Here's the question - when my GS is on it's centerstand, not running, and in gear, should the rear wheel be able to rotate at all? I'm getting probably about 5 degrees of rotation. I checked after hearing a bit of a "clunk" upon light acceleration/deceleration. I was on and off the throttle in 1st gear at low speed. My progress was intentionally jerky as I was trying to jostle around the Jesse bags to see if they were loose.

The bike is new to me and has 45k miles. I've been going over the bike very carefully and it's in great shape and well maintained. It recently had a service at a BMW shop in Omaha. The p.o. asked them if it would need anything in the near future after they gave it a pretty thorough go over including FD fluid change. Their reply - "Maybe a final drive overhaul at 90k miles, but for now everything is good.". So it was given a clean bill of health, but still I have to wonder.

TIA

roborider
05-03-2009, 01:31 AM
The wheel will rotate about 1.5 inches in the situation you describe. That's normal lash. Don't know about the clunk though.

Robo

deilenberger
05-03-2009, 02:37 AM
Normal. The clunk is taking up all the slack in the gears in the rear drive and the transmission.

It's a non issue.. ride on with a happy and content mind. :bikes

nevada72
05-03-2009, 02:49 AM
That's a relief. Thanks guys!:D

roborider
05-03-2009, 01:11 PM
My 05 RT doesn't 'clunk', but I could see it described as that. First gear is windy, and opening and closing the throttle will jerk you around a bit, especially on fuel injected vs. carbureted bikes. I tend to lug and feather clutch second in a parking lot more than just use 1st gear with the clutch fully engaged: that's jerky and hard to control.
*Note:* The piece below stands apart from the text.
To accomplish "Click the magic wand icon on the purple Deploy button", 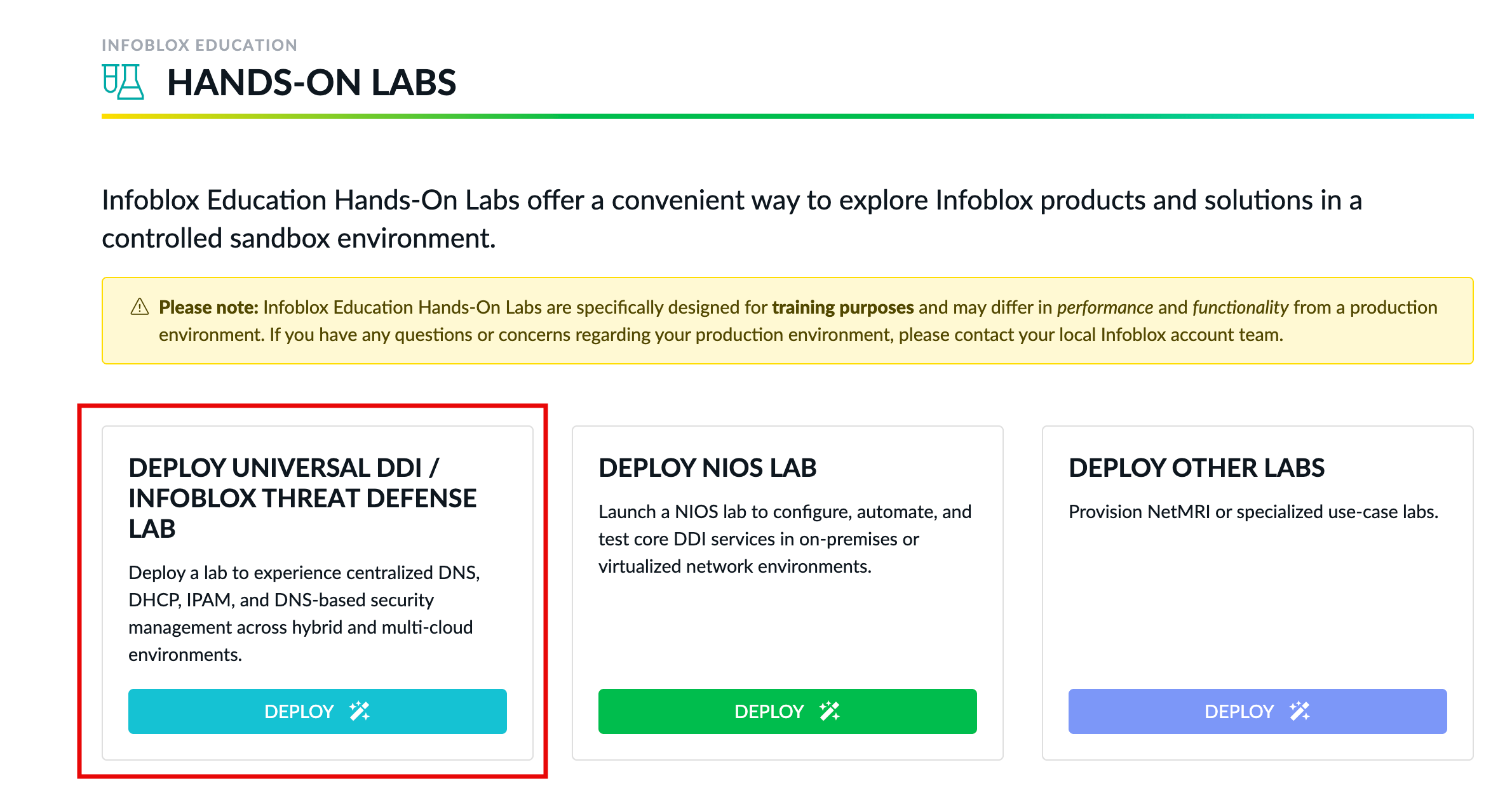I will (x=1300, y=711).
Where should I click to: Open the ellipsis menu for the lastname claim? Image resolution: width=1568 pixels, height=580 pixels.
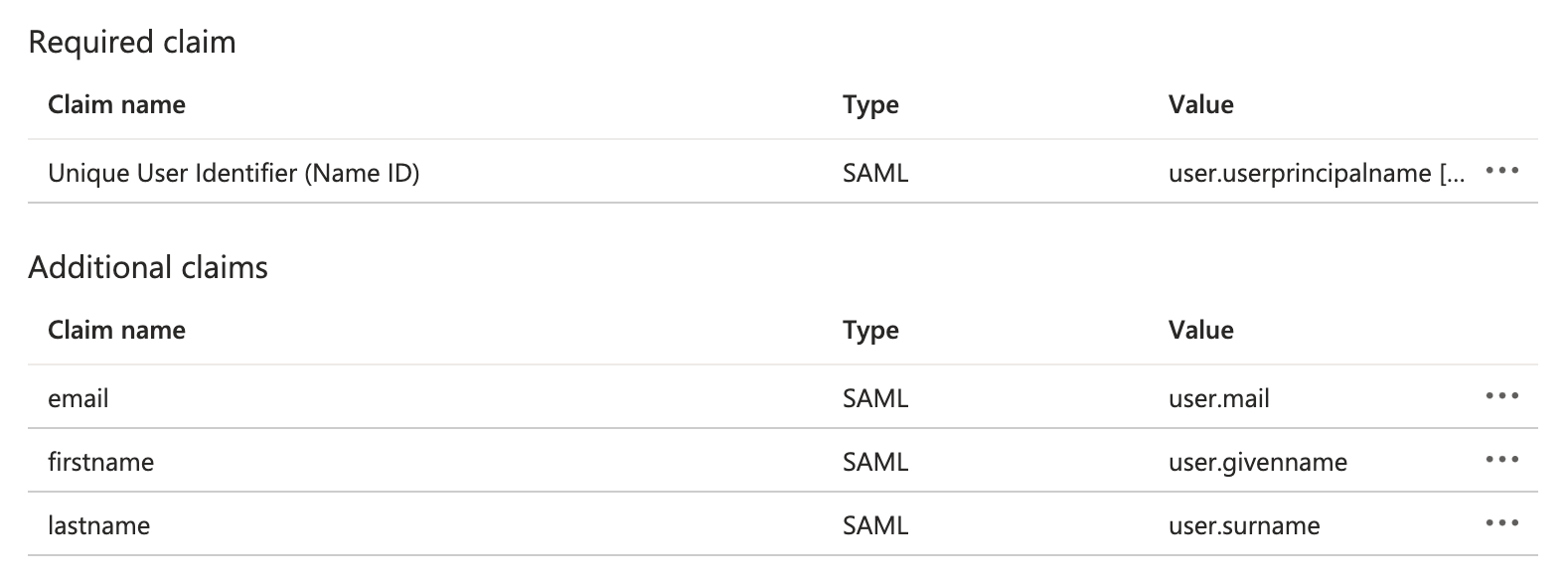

Dragging the rear brake a bit can dampen this effect. Mostly, getting used to the bike, being easy on the throttle in 1st gear, and feathering the clutch will take care of the issue. Once you get moving and riding, you won't notice it, especially if you are riding smoothly and correctly.

nevada72
05-03-2009, 01:57 PM
... getting used to the bike, being easy on the throttle in 1st gear, and feathering the clutch will take care of the issue. Once you get moving and riding, you won't notice it, especially if you are riding smoothly and correctly.


It ony happened when I did it intentionally (on and off the throttle repeatedly in 1st gear) to find noises. Other than that I am a smooth rider. :D

roborider
05-04-2009, 01:01 AM
Oh yeah, I didn't mean to impugn your skills. It was more a general reply to anyone reading.